HP showed off the future of online training yesterday during its three-hour ProLiant G6 Web Jam. The event that introduced the latest generation of Windows servers consisted of several recorded briefings from inside HP's ProLiant labs in Houston, live chats between viewers and HP staff, as well as documents such as white papers and data sheets.
That last element was provided in an Event Bag, a zip file of documents you select during the broadcast of the videos. HP ran the production out of its Virtual Events Central Web site. The interface conjures up a visit to a computer conference with separate entries to a networking lounge, exhibit hall or auditorium. On the main page of the conference "lobby," animated attendees pass across a carpeted area. (Traffic this light would have exhibitors upset at a real event.) It's all meant to invoke the spirit of attending a show. In some aspects, HP's Tuesday presentation did more than the vendor might have intended to cook up the show experience.
HP would not go to the expense to create this event without making it available afterward. You can still go to www.hp.com/go/web-jam to register and see the G6 team's videos and fill up your event bag. Being there yesterday would have put you in the company of several hundred other "attendees" for networking inside chat rooms.

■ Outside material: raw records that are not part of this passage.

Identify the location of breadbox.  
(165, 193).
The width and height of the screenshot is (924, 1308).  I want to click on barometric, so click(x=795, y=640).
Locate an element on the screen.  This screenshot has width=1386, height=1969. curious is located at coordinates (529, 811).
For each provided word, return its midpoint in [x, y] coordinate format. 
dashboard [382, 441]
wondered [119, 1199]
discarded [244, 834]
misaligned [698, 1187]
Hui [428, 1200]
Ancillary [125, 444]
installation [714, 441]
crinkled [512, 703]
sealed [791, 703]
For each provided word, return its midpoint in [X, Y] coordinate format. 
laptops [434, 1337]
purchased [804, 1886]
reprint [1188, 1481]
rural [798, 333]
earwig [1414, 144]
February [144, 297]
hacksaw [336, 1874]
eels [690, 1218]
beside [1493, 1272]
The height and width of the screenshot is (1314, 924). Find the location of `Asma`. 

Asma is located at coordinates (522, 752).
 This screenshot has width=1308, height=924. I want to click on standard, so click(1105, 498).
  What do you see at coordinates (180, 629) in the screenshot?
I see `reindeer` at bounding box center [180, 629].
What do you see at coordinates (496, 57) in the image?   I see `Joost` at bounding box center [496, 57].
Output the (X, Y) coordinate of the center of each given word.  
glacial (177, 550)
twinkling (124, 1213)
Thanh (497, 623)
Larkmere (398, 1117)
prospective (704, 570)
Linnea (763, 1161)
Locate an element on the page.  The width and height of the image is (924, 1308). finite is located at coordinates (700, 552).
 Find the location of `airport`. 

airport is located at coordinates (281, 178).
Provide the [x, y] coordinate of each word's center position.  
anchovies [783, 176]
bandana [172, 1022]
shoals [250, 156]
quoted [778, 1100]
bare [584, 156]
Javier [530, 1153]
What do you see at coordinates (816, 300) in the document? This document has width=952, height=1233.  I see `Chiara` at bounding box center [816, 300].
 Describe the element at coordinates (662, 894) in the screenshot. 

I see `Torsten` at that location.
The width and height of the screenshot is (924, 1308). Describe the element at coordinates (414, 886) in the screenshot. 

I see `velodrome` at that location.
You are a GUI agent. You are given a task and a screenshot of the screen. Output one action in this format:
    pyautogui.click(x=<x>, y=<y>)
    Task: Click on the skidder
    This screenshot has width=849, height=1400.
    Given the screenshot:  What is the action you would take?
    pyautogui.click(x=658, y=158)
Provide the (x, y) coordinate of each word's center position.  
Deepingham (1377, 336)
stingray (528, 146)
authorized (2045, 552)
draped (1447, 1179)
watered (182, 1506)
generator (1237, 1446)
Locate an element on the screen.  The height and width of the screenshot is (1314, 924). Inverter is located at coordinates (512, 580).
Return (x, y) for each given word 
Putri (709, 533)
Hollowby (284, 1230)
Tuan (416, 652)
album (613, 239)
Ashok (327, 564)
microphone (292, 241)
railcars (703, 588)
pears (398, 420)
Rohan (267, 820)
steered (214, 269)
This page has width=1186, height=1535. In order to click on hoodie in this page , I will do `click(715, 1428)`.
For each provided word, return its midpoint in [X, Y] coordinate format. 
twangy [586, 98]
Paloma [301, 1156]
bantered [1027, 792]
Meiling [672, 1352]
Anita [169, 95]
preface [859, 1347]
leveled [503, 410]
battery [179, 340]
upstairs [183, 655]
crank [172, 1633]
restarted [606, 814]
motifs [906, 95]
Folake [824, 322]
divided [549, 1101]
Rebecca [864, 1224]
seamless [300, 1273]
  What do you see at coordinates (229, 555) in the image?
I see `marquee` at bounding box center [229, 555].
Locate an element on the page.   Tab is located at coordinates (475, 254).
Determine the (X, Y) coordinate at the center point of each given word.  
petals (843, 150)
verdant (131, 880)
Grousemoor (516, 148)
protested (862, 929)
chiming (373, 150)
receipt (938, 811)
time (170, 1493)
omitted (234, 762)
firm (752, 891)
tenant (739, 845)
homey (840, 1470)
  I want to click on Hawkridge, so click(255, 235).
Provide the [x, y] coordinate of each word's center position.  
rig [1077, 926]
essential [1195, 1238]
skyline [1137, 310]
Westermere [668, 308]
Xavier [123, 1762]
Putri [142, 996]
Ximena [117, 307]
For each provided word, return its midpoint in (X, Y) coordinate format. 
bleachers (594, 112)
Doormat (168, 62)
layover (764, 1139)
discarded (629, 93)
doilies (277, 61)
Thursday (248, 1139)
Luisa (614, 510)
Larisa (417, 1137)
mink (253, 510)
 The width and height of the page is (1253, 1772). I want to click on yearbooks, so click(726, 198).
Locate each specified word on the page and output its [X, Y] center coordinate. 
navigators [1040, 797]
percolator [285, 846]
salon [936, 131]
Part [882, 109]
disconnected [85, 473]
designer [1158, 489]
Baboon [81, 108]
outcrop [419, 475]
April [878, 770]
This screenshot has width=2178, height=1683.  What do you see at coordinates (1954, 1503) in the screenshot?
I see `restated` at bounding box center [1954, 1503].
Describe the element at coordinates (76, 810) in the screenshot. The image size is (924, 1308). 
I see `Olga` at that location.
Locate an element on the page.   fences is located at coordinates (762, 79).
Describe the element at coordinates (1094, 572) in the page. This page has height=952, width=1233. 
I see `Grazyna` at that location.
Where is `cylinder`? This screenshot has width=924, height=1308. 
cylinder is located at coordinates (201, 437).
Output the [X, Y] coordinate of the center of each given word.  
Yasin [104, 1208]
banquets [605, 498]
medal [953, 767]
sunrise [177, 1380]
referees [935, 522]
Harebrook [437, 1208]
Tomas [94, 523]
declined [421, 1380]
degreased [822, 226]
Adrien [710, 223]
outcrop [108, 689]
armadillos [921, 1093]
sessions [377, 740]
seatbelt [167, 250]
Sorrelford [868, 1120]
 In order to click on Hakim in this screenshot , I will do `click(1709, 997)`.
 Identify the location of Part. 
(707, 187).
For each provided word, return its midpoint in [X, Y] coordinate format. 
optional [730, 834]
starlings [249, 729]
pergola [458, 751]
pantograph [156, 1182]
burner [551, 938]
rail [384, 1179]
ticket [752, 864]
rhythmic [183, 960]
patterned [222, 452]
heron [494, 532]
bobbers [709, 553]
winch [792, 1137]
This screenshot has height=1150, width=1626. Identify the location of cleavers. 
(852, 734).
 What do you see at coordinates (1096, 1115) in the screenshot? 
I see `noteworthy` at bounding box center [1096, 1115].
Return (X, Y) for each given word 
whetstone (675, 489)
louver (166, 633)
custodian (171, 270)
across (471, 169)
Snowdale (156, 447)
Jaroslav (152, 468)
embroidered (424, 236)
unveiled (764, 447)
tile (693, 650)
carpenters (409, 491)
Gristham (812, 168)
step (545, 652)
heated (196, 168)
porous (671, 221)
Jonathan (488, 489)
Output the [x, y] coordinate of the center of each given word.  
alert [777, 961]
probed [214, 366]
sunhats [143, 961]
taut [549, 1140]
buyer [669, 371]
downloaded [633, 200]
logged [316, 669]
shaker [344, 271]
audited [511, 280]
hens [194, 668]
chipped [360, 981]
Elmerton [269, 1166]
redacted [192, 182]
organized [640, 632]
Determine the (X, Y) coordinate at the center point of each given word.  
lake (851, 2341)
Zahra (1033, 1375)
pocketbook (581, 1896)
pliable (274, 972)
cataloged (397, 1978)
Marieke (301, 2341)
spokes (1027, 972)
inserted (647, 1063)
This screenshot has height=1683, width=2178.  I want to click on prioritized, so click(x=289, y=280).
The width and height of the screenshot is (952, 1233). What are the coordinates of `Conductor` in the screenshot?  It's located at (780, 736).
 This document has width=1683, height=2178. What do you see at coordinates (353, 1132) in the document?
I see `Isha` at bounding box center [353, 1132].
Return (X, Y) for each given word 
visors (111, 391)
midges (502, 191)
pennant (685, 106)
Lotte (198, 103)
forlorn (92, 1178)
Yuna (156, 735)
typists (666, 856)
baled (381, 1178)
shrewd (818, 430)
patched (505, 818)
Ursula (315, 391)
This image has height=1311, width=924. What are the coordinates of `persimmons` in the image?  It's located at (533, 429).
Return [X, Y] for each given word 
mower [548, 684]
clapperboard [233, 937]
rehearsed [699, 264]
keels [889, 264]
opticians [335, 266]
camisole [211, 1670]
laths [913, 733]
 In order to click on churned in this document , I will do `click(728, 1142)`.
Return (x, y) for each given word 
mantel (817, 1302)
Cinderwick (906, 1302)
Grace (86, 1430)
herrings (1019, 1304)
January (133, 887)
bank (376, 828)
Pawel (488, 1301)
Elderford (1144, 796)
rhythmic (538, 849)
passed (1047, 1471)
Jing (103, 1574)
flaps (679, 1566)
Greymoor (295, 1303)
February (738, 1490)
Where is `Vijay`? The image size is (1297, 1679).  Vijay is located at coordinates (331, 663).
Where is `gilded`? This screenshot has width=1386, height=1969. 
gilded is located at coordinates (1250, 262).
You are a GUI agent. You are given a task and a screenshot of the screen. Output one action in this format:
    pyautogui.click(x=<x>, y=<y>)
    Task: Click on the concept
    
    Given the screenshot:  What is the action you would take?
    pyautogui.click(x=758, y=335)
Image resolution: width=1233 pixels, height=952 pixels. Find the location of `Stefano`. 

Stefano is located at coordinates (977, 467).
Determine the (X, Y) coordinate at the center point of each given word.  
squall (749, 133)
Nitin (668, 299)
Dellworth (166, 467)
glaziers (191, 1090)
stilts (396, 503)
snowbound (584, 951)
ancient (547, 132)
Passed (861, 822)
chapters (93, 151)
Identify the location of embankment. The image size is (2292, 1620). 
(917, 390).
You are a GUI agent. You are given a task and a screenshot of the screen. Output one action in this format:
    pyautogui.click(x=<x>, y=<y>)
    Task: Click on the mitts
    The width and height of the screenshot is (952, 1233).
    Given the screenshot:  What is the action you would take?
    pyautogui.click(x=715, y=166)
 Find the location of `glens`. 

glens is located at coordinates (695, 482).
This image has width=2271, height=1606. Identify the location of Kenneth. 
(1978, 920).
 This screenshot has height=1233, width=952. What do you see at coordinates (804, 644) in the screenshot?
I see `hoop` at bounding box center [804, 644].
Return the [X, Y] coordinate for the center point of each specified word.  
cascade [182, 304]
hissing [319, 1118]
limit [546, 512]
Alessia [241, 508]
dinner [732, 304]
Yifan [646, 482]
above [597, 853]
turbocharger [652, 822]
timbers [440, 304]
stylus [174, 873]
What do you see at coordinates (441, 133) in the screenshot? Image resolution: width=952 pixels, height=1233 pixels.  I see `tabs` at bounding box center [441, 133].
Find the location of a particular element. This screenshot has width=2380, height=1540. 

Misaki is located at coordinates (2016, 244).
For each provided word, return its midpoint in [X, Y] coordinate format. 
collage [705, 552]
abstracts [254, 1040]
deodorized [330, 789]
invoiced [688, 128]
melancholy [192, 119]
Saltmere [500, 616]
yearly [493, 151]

If you'd dedicated time to watch the full event, and had a prerequisite knowledge of the ProLiant hardware, yesterday would have been training time well spent. HP essentially turned on a video camera when it briefed partners and staff about the sixth generation of ProLiant servers. Like at any good conference, HP's more technical presenters told the unvarnished truth about product design. One member of the Blades SWAT Team showed mentioned a component whose failure erases a ProLiant's midplane board serial number.
The unidentified member of the HP Blades SWAT Team also offered assurance that ProLiant customers will be able to recover from such a failure.
There’s only one active component on it. I always thought it was a bit ironic that if [this component] dies, the only thing that will happen is that you will lose the serial number as well as the spare part replacement number — the two things you need to replace this. Luckily, if you’re using System Insight Manager, the information is stored in your SIM database. But besides this component, this is nothing but a big thick piece of plastic with a lot of wires running through it.
HP includes an Onboard Administrator in every G6 that communicates with the SIM. HP says the component "is like having a programmable administrator inside each server. On HP ProLiant 100 series G6 servers, ProLiant Onboard Administrator Powered by iLO100 works hand-in-hand with HP Systems Insight Manager, RBSU, ORCA, and the embedded Baseboard Management Controller (BMC) to provide entry-level remote management and control."
The briefings unfolded in presentations of up to 20 minutes that reminded me more of reality TV than an HP infommercial. The camera work was on-the-fly instead of rehearsed, and sometimes the audio was a little light on the volume. When the attendees in the meeting rooms posed questions, HP identified the speakers with a caption at the bottom of the screen. (You couldn't capture that bit of information in a real conference.) You can look at a few minutes of video from the teardown briefing by clicking on the screen shot above.
Those asking questions were clearly already well-versed in the ProLiant lineup, so this event might not have been much help for the novice Windows server administrator. You wouldn't find much contention in the Q&A, either, something that enriches a genuine conference session. It's not a stretch to say that those on hand were only examining how much greater the ProLiant-Windows solutions had just become. For example, John Obeto of SmallBizWindows.com (center, below) spoke up during the hardware tear-down session. Obeto wrote in 2006
We, contrary to current thought, encourage small businesses to upgrade to Windows Vista immediately upon release. Why? Barring any unforeseen last minute eventualities, [we count on] our experience with Vista [starting with] the release of Beta 1 back on August 3rd of 2005. Without a doubt, the security and usability enhancements alone make upgrading to Vista a no-brainer.
There's not much need to color that exhortation in 2009, considering the disappointment that Vista has visited on so many customers. But with Miocrosoft and HP reportedly extending the Windows XP experience well into 2010, Vista is no reason to avoid these new ProLiant G6 units. They'll drive an enterprise with Windows 7, as an alternative.
If you've ever wondered what a factory tour at HP is like, the Web Jam's contents will give you a taste. Watching units come off an assembly line might not solve many system management problems in the future; it never did that for the customers who earned HP 3000 factory tours, either. But you could develop relationships with factory staff on those tours. At least in 2009, a tour like the one at the Jam will still enhance your confidence about investing in HP's solution. That was always the point of the 3000 factory tours, too.
I'm looking forward to a Web Jam for the HP Integrity server line, too, since the vendor has been promoting the Integrity as a 3000 replacement. The G6 Jam was produced by the Industry Standard Server (ISS) part of HP -- an operation with roots in Compaq's business and based in Houston (thus, the Central Daylight Time schedule for the event.) Integrity rolls out of a different HP unit.